+++ RECORDS TO PROCESS +++
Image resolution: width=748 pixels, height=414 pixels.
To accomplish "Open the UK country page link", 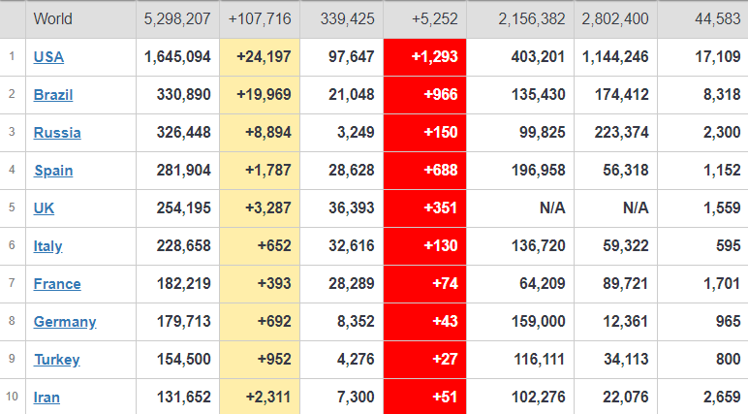I will (44, 208).
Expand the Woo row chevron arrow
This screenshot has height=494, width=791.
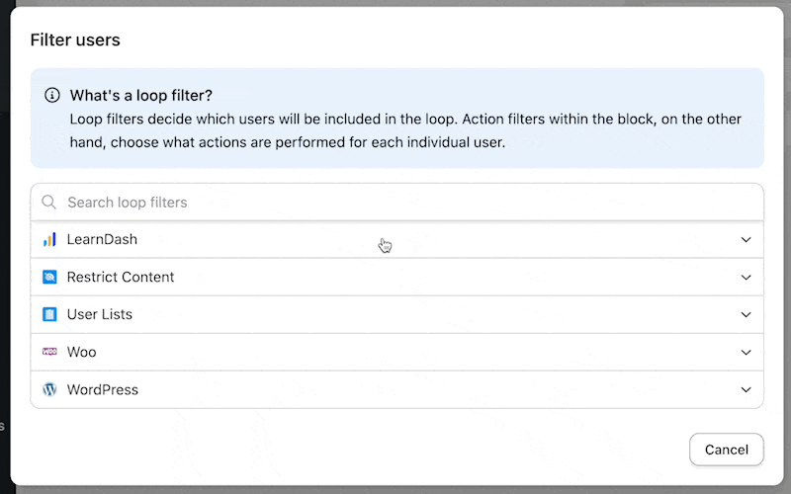[746, 353]
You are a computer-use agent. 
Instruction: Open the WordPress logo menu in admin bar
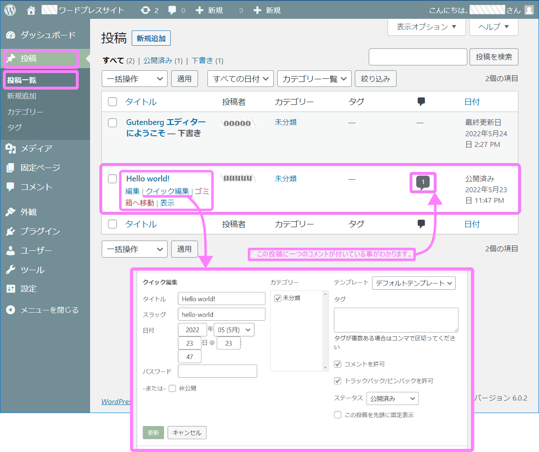tap(9, 9)

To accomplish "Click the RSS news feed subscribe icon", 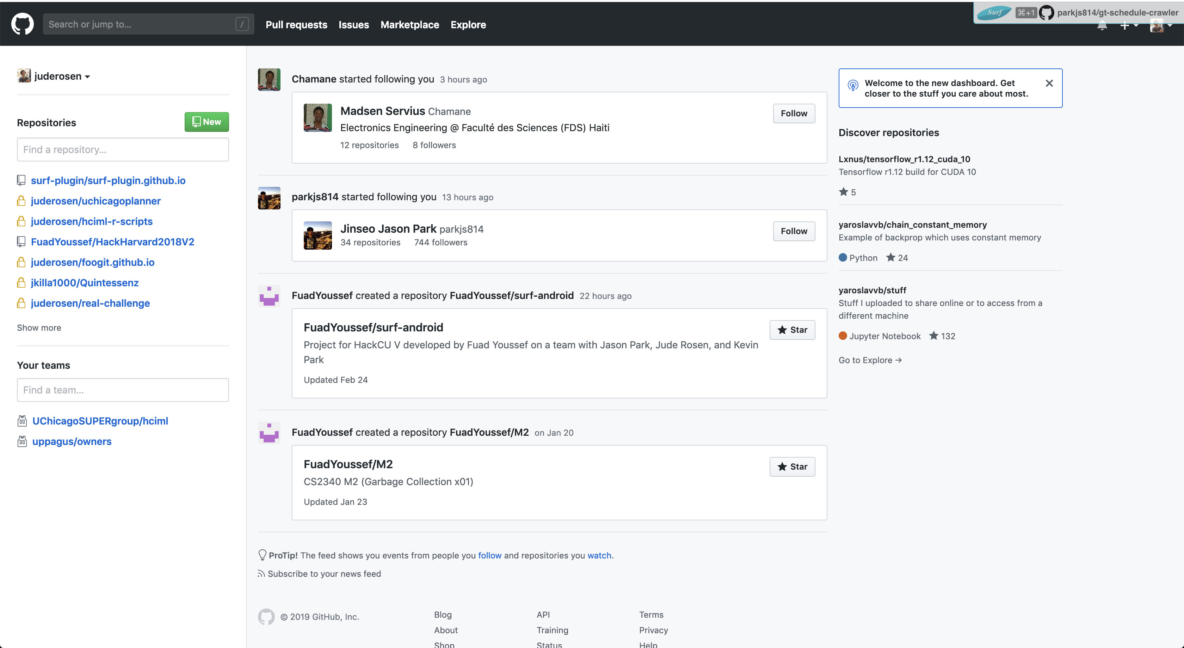I will [x=261, y=573].
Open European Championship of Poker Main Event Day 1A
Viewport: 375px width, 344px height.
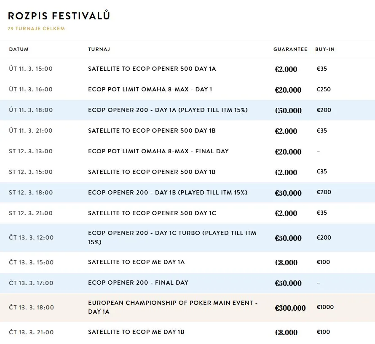point(188,307)
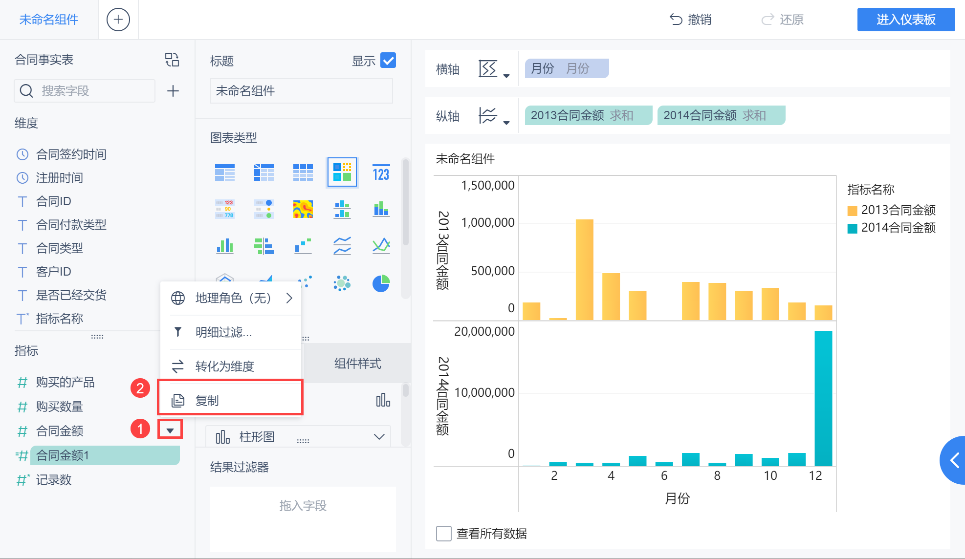The width and height of the screenshot is (965, 559).
Task: Click the add component plus icon
Action: [x=118, y=20]
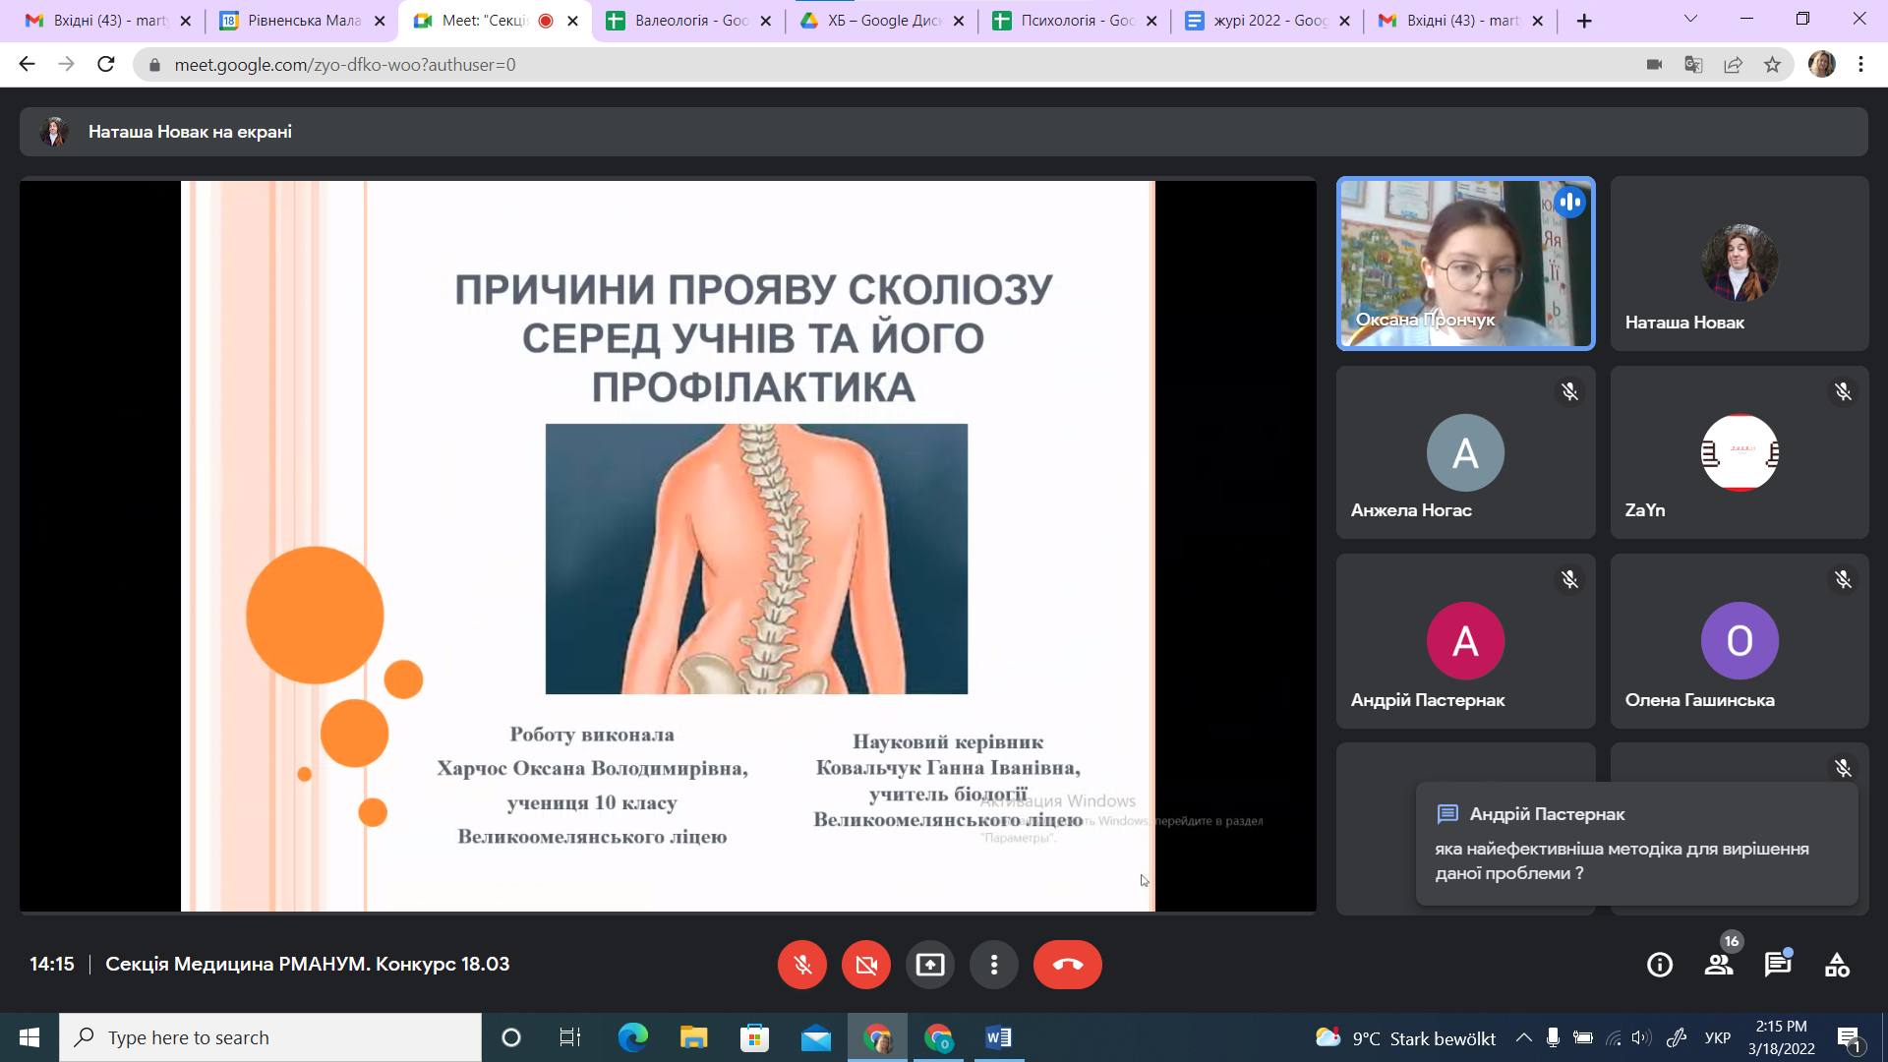Screen dimensions: 1888x1062
Task: Open Chrome tab search chevron
Action: [x=1691, y=19]
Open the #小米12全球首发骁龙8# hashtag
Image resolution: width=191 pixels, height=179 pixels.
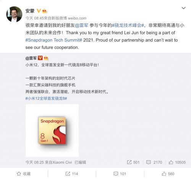(x=46, y=98)
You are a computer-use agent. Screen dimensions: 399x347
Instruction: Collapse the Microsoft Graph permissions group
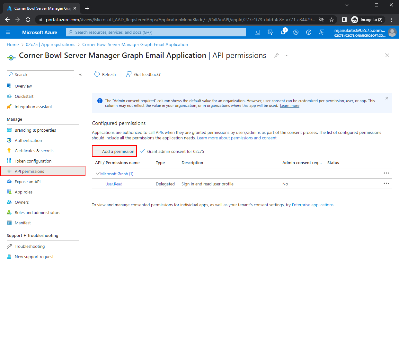pyautogui.click(x=98, y=174)
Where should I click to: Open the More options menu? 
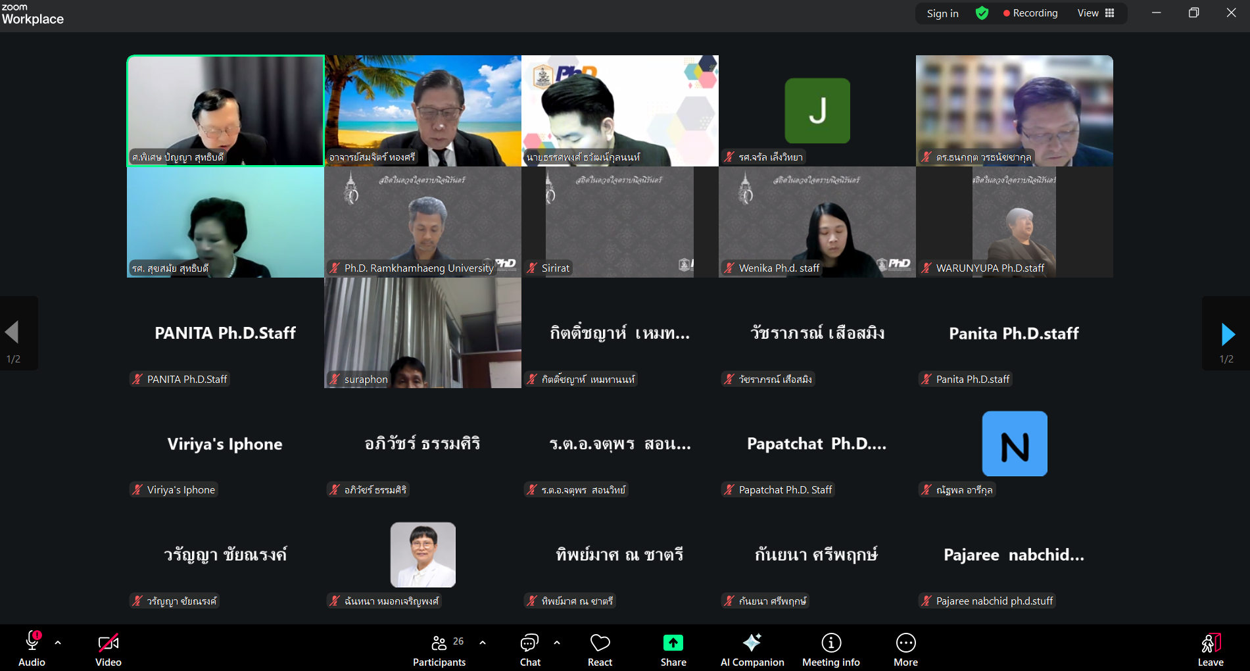click(x=905, y=650)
+++
# SET PROBLEM
Return, word for word, the lines of the records from the one containing "Where should I" through the end of the records, including both ends. Leave out the pictures.

# SOLUTION
Where should I click to: Open the More options menu? 
click(x=905, y=650)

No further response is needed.